* **List of tasks**
1. In the distributed training text, which backend is used with the DistributedDataParallel wrapper for communication on systems with NVIDIA GPUs?
2. Extract the passage of the distributed training text starting with "Now that we" and going on through "the larger reservation.".
3. Does each statement agree with the distributed training text? Answer yes or no for each, and quote the deciding words. (a) Slurm launches one process for each GPU in the job. (b) DDP process groups in this code are initialized through environment variables taken from the slurm environment. (c) The distributed backend is set up near the top of the train.py script.

Instructions for hands-on with mulit-GPU and multi-node training using distributed data parallelism.
Now that we have model training code that is optimized for training on a single GPU,
we are ready to utilize multiple GPUs and multiple nodes to accelerate the workflow
with distributed training. We will use the recommended DistributedDataParallel
wrapper in PyTorch with the NCCL backend for optimized communication operations on
systems with NVIDIA GPUs. Refer to the PyTorch documentation for additional details
on the distributed package: https://pytorch.org/docs/stable/distributed.html
To submit multi-GPU and multi-node jobs, we can use the same slurm script but specify either
the number of tasks (GPUs) with -n <number of tasks>
or -N <number of nodes
. However for
this session we will be using a different, larger compute reservation, so we have copied
the original submission script to a new one submit_dp.sh
which will use the larger reservation.
To submit a multi-node, multi-GPU job, you could do, e.g.:
sbatch -N NUM_NODES submit_pm_dp.sh [OPTIONS]
This script automatically uses the slurm flags --ntasks-per-node 4
, --cpus-per-task 32
, --gpus-per-node 4
, so slurm will allocate all the CPUs and GPUs available on each Perlmutter GPU node, and launch one process for each GPU in the job.
Question: why do you think we run 1 task (cpu process) per GPU, instead of 1 task per node (each running 4 GPUs)?
PyTorch DistributedDataParallel
, or DDP for short, is flexible and can initialize process groups with a variety of methods. For this code, we will use the standard approach of initializing via environment variables, which can be easily read from the slurm environment. Take a look at the export_DDP_vars.sh
helper script, which is used by our job script to expose for PyTorch DDP the global rank and node-local rank of each process, along with the total number of ranks and the address and port to use for network communication. In the train.py
script, near the bottom in the main script execution, we set up the distributed backend using these environment variables via torch.distributed.init_process_group
.

* **Given data**
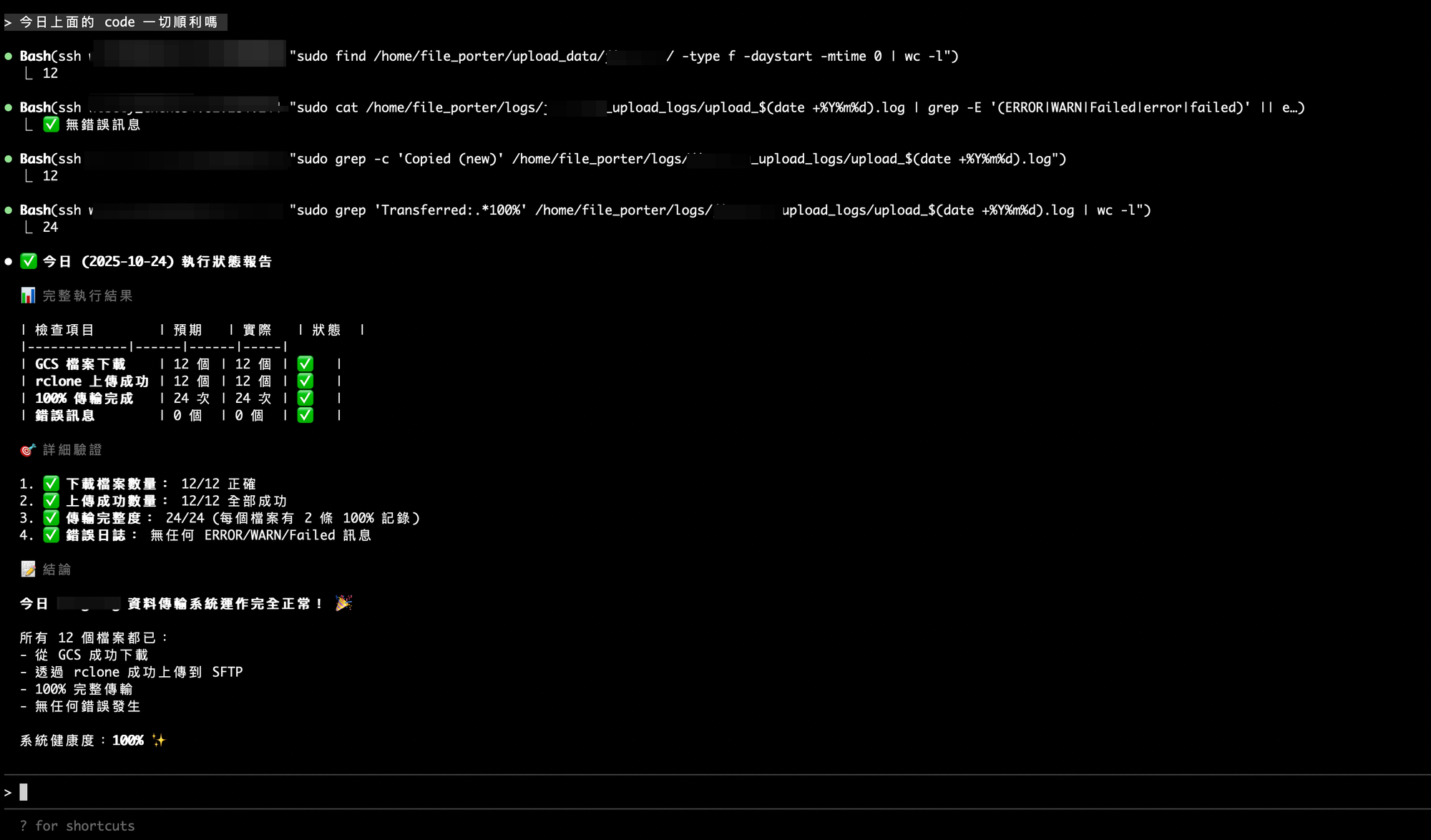1431x840 pixels.
Task: Click the prompt arrow before 今日上面的 code
Action: [x=8, y=22]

* **Answers to the tasks**
1. The NCCL backend.

2.
Now that we have model training code that is optimized for training on a single GPU,
we are ready to utilize multiple GPUs and multiple nodes to accelerate the workflow
with distributed training. We will use the recommended DistributedDataParallel
wrapper in PyTorch with the NCCL backend for optimized communication operations on
systems with NVIDIA GPUs. Refer to the PyTorch documentation for additional details
on the distributed package: https://pytorch.org/docs/stable/distributed.html
To submit multi-GPU and multi-node jobs, we can use the same slurm script but specify either
the number of tasks (GPUs) with -n <number of tasks>
or -N <number of nodes
. However for
this session we will be using a different, larger compute reservation, so we have copied
the original submission script to a new one submit_dp.sh
which will use the larger reservation.

3.
(a) Yes: "launch one process for each GPU in the job."
(b) Yes: "we will use the standard approach of initializing via environment variables, which can be easily read from the slurm environment."
(c) No: "near the bottom in the main script execution."